-- Begin LISTED RECORDS --
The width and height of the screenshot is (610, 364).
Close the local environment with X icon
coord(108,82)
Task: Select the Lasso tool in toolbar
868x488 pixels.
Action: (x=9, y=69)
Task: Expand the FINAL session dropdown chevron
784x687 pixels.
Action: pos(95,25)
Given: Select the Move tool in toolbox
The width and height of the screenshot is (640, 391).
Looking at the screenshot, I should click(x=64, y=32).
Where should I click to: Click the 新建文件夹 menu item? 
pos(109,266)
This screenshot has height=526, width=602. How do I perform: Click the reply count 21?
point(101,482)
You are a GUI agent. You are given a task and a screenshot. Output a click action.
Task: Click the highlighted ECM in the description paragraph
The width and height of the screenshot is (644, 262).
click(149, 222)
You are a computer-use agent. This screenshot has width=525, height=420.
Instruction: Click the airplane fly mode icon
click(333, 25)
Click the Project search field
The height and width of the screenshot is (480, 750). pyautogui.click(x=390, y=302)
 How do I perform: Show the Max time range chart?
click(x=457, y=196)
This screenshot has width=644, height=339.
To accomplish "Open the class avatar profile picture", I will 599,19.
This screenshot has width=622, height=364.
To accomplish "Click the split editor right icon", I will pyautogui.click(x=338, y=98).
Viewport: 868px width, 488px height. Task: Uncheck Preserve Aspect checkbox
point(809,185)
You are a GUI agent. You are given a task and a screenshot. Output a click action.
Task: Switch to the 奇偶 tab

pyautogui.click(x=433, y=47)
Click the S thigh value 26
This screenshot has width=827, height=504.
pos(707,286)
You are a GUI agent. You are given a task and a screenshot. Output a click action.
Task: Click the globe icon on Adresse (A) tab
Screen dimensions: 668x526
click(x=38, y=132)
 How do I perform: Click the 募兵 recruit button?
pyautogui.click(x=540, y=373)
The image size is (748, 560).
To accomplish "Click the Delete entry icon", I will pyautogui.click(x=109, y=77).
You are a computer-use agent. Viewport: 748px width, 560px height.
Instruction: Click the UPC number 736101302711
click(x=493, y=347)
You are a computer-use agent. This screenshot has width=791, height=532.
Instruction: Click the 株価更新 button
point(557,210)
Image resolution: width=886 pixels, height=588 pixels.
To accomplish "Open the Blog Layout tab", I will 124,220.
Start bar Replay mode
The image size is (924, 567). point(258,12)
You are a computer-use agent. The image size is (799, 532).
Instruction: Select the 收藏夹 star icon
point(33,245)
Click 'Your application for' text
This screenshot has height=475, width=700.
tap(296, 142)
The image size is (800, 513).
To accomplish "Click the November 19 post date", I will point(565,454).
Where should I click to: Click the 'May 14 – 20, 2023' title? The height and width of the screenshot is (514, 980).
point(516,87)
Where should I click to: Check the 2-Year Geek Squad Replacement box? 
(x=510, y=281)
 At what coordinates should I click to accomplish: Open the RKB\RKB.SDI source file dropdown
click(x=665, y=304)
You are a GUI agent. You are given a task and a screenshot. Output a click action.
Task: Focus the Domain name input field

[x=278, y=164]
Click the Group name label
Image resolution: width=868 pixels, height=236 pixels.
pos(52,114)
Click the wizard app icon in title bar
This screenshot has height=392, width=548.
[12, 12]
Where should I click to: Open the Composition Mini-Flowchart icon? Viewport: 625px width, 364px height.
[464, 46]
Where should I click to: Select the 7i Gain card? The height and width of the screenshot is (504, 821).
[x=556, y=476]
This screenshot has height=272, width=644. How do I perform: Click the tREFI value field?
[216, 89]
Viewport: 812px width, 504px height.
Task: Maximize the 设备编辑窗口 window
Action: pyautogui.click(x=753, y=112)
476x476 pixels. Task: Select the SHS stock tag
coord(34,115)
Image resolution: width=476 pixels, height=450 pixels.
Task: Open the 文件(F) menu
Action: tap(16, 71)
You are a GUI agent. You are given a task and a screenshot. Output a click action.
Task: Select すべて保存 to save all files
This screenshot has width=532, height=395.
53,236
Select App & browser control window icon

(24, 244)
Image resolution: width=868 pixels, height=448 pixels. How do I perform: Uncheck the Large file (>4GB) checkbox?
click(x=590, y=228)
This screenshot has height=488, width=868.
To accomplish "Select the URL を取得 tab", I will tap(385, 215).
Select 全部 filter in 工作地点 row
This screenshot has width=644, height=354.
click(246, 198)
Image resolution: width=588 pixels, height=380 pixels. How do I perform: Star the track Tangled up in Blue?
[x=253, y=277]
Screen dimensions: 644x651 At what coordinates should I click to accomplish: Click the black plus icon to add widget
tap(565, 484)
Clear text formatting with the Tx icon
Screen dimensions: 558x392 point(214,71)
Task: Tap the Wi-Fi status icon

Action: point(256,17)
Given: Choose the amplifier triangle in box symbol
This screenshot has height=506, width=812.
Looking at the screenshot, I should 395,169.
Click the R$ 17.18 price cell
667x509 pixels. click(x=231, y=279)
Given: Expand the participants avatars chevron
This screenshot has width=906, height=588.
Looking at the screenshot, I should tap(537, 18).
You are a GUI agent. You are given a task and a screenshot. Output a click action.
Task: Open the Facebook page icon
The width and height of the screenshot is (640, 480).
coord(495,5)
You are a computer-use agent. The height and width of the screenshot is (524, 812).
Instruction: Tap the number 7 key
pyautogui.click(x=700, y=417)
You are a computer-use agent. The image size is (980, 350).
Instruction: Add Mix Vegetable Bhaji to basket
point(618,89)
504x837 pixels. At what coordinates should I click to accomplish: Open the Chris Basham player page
-- End LISTED RECORDS --
- **WHAT YOU ARE ASKED TO DO**
Convert every line of the entries above into a Markdown table with the columns "Number" and "Line". Number the rows in order and leave out blank lines.

- **RESULT OF THIS EXERCISE**
| Number | Line |
|---|---|
| 1 | The width and height of the screenshot is (610, 364). |
| 2 | Close the local environment with X icon |
| 3 | coord(108,82) |
| 4 | Task: Select the Lasso tool in toolbar |
| 5 | 868x488 pixels. |
| 6 | Action: (x=9, y=69) |
| 7 | Task: Expand the FINAL session dropdown chevron |
| 8 | 784x687 pixels. |
| 9 | Action: pos(95,25) |
| 10 | Given: Select the Move tool in toolbox |
| 11 | The width and height of the screenshot is (640, 391). |
| 12 | Looking at the screenshot, I should click(x=64, y=32). |
| 13 | Where should I click to: Click the 新建文件夹 menu item?  |
| 14 | pos(109,266) |
| 15 | This screenshot has height=526, width=602. How do I perform: Click the reply count 21? |
| 16 | point(101,482) |
| 17 | You are a GUI agent. You are given a task and a screenshot. Output a click action. |
| 18 | Task: Click the highlighted ECM in the description paragraph |
| 19 | The width and height of the screenshot is (644, 262). |
| 20 | click(149, 222) |
| 21 | You are a computer-use agent. This screenshot has width=525, height=420. |
| 22 | Instruction: Click the airplane fly mode icon |
| 23 | click(333, 25) |
| 24 | Click the Project search field |
| 25 | The height and width of the screenshot is (480, 750). pyautogui.click(x=390, y=302) |
| 26 |  How do I perform: Show the Max time range chart? |
| 27 | click(x=457, y=196) |
| 28 | This screenshot has width=644, height=339. |
| 29 | To accomplish "Open the class avatar profile picture", I will 599,19. |
| 30 | This screenshot has width=622, height=364. |
| 31 | To accomplish "Click the split editor right icon", I will pyautogui.click(x=338, y=98). |
| 32 | Viewport: 868px width, 488px height. Task: Uncheck Preserve Aspect checkbox |
| 33 | point(809,185) |
| 34 | You are a GUI agent. You are given a task and a screenshot. Output a click action. |
| 35 | Task: Switch to the 奇偶 tab |
| 36 | pyautogui.click(x=433, y=47) |
| 37 | Click the S thigh value 26 |
| 38 | This screenshot has width=827, height=504. |
| 39 | pos(707,286) |
| 40 | You are a GUI agent. You are given a task and a screenshot. Output a click action. |
| 41 | Task: Click the globe icon on Adresse (A) tab |
| 42 | Screen dimensions: 668x526 |
| 43 | click(x=38, y=132) |
| 44 |  How do I perform: Click the 募兵 recruit button? |
| 45 | pyautogui.click(x=540, y=373) |
| 46 | The image size is (748, 560). |
| 47 | To accomplish "Click the Delete entry icon", I will pyautogui.click(x=109, y=77). |
| 48 | You are a computer-use agent. Viewport: 748px width, 560px height. |
| 49 | Instruction: Click the UPC number 736101302711 |
| 50 | click(x=493, y=347) |
| 51 | You are a computer-use agent. This screenshot has width=791, height=532. |
| 52 | Instruction: Click the 株価更新 button |
| 53 | point(557,210) |
| 54 | Image resolution: width=886 pixels, height=588 pixels. |
| 55 | To accomplish "Open the Blog Layout tab", I will 124,220. |
| 56 | Start bar Replay mode |
| 57 | The image size is (924, 567). point(258,12) |
| 58 | You are a computer-use agent. The image size is (799, 532). |
| 59 | Instruction: Select the 收藏夹 star icon |
| 60 | point(33,245) |
| 61 | Click 'Your application for' text |
| 62 | This screenshot has height=475, width=700. |
| 63 | tap(296, 142) |
| 64 | The image size is (800, 513). |
| 65 | To accomplish "Click the November 19 post date", I will point(565,454). |
| 66 | Where should I click to: Click the 'May 14 – 20, 2023' title? The height and width of the screenshot is (514, 980). |
| 67 | point(516,87) |
| 68 | Where should I click to: Check the 2-Year Geek Squad Replacement box?  |
| 69 | (x=510, y=281) |
| 70 |  At what coordinates should I click to accomplish: Open the RKB\RKB.SDI source file dropdown |
| 71 | click(x=665, y=304) |
| 72 | You are a GUI agent. You are given a task and a screenshot. Output a click action. |
| 73 | Task: Focus the Domain name input field |
| 74 | [x=278, y=164] |
| 75 | Click the Group name label |
| 76 | Image resolution: width=868 pixels, height=236 pixels. |
| 77 | pos(52,114) |
| 78 | Click the wizard app icon in title bar |
| 79 | This screenshot has height=392, width=548. |
| 80 | [12, 12] |
| 81 | Where should I click to: Open the Composition Mini-Flowchart icon? Viewport: 625px width, 364px height. |
| 82 | [464, 46] |
| 83 | Where should I click to: Select the 7i Gain card? The height and width of the screenshot is (504, 821). |
| 84 | [x=556, y=476] |
| 85 | This screenshot has height=272, width=644. How do I perform: Click the tREFI value field? |
| 86 | [216, 89] |
| 87 | Viewport: 812px width, 504px height. |
| 88 | Task: Maximize the 设备编辑窗口 window |
| 89 | Action: pyautogui.click(x=753, y=112) |
| 90 | 476x476 pixels. Task: Select the SHS stock tag |
| 91 | coord(34,115) |
| 92 | Image resolution: width=476 pixels, height=450 pixels. |
| 93 | Task: Open the 文件(F) menu |
| 94 | Action: tap(16, 71) |
| 95 | You are a GUI agent. You are given a task and a screenshot. Output a click action. |
| 96 | Task: Select すべて保存 to save all files |
| 97 | This screenshot has width=532, height=395. |
| 98 | 53,236 |
| 99 | Select App & browser control window icon |
| 100 | (24, 244) |
| 101 | Image resolution: width=868 pixels, height=448 pixels. How do I perform: Uncheck the Large file (>4GB) checkbox? |
| 102 | click(x=590, y=228) |
| 103 | This screenshot has height=488, width=868. |
| 104 | To accomplish "Select the URL を取得 tab", I will tap(385, 215). |
| 105 | Select 全部 filter in 工作地点 row |
| 106 | This screenshot has width=644, height=354. |
| 107 | click(246, 198) |
| 108 | Image resolution: width=588 pixels, height=380 pixels. How do I perform: Star the track Tangled up in Blue? |
| 109 | [x=253, y=277] |
| 110 | Screen dimensions: 644x651 At what coordinates should I click to accomplish: Click the black plus icon to add widget |
| 111 | tap(565, 484) |
| 112 | Clear text formatting with the Tx icon |
| 113 | Screen dimensions: 558x392 point(214,71) |
| 114 | Task: Tap the Wi-Fi status icon |
| 115 | Action: point(256,17) |
| 116 | Given: Choose the amplifier triangle in box symbol |
| 117 | This screenshot has height=506, width=812. |
| 118 | Looking at the screenshot, I should 395,169. |
| 119 | Click the R$ 17.18 price cell |
| 120 | 667x509 pixels. click(x=231, y=279) |
| 121 | Given: Expand the participants avatars chevron |
| 122 | This screenshot has width=906, height=588. |
| 123 | Looking at the screenshot, I should tap(537, 18). |
| 124 | You are a GUI agent. You are given a task and a screenshot. Output a click action. |
| 125 | Task: Open the Facebook page icon |
| 126 | The width and height of the screenshot is (640, 480). |
| 127 | coord(495,5) |
| 128 | You are a computer-use agent. The height and width of the screenshot is (524, 812). |
| 129 | Instruction: Tap the number 7 key |
| 130 | pyautogui.click(x=700, y=417) |
| 131 | You are a computer-use agent. The image size is (980, 350). |
| 132 | Instruction: Add Mix Vegetable Bhaji to basket |
| 133 | point(618,89) |
| 134 | 504x837 pixels. At what coordinates should I click to accomplish: Open the Chris Basham player page |